Second, steroid therapy has an excellent therapeutic effect for this condition. Although it is possible that the effect of IVIG had developed recently, the patient's gait ataxia improved immediately and significantly after steroid therapy. Although previous reports have demonstrated a pathogenic role of GAD-Ab in cerebellar ataxia-associated GAD-Ab (7,12,15,16), cellular immunity could also play a major pathological role (20). The development of a predominant Th1 response to GAD was observed, and peripheral T cells increased Interferon (IFN)-γ production following exposure to GAD, which have cytotoxicity (20). Purkinje cells are particularly fragile to this cytotoxicity (16). Further, it was previously reported that patients with subacute and chronic cerebellar ataxia with GAD-Ab improved significantly following corticosteroid therapy (8,9). These findings suggested that both cell-mediated and antibody-mediated mechanisms could play a central pathological role in cerebellar ataxia with GAD-Ab (3). In addition, corticosteroid therapy that acts on the wide-ranging immune system more than IVIG could also be effective. Corticosteroid therapy is not generally used as a treatment for MFS, Guillain-Barré syndrome, or Bickerstaff brainstem encephalitis (21). Therefore, it is important to distinguish cerebellar ataxia with GAD-Ab from these disorders in order to provide the most appropriate therapy.

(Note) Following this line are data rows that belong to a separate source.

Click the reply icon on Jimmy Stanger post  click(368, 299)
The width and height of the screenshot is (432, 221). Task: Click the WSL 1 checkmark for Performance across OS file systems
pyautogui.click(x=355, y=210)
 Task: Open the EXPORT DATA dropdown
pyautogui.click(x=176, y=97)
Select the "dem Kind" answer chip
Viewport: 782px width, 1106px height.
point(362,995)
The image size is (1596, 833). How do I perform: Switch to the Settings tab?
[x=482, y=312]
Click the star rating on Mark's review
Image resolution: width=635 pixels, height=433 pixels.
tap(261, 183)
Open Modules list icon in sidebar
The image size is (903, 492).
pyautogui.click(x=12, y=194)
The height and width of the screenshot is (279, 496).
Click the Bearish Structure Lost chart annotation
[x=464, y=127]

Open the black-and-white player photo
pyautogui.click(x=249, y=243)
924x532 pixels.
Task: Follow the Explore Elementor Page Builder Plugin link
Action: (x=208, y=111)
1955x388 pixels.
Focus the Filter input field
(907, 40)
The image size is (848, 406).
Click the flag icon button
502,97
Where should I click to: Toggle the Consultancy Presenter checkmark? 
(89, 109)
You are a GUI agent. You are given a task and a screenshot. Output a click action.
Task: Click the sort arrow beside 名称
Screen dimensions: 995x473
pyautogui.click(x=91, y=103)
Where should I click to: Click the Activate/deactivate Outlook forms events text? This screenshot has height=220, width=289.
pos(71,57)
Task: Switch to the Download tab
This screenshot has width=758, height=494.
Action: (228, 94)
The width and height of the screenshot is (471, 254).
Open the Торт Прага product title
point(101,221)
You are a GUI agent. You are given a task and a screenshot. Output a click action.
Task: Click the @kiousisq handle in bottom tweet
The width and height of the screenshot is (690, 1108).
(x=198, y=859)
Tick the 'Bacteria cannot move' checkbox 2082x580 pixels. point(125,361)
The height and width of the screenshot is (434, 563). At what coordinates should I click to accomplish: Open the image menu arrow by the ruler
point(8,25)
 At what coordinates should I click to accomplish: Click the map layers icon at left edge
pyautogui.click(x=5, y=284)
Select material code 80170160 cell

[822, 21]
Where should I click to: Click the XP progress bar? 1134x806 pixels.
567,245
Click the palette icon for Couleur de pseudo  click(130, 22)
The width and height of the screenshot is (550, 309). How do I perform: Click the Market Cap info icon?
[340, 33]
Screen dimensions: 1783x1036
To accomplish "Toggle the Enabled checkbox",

An accurate diagnosis is of great prognostic significance in cerebellar ataxia with GAD-Ab. MFS generally has a benign course, resulting in a complete recovery with supportive care (19). However, cerebellar ataxia with GAD-Ab may progress if treatment is delayed, thereby causing irreversible damage of Purkinje cells (4,10,12,16). In previous studies, most cases remained partially responsive and a full recovery was very rare (4). Postmortem examinations have demonstrated Purkinje cell depletion accompanied by disease progression (10). The importance of an early diagnosis and immune treatment has been proposed (4,11). In cases of acute cerebellar ataxia with GAD-Ab (as in the present case), Purkinje cells may cause a reversible dysfunction and may not degenerate differently from subacute or chronic forms (12). Immune therapy at an early stage could therefore achieve a complete recovery.

In conclusion, it is important to consider acute cerebellar ataxia with GAD-Ab in the differential diagnosis of MFS. In cases with MFS-like episodes, we should measure the GAD-Ab titer and consider immediate immune therapy, including corticosteroids.

The authors state that they have no Conflict of Interest (COI).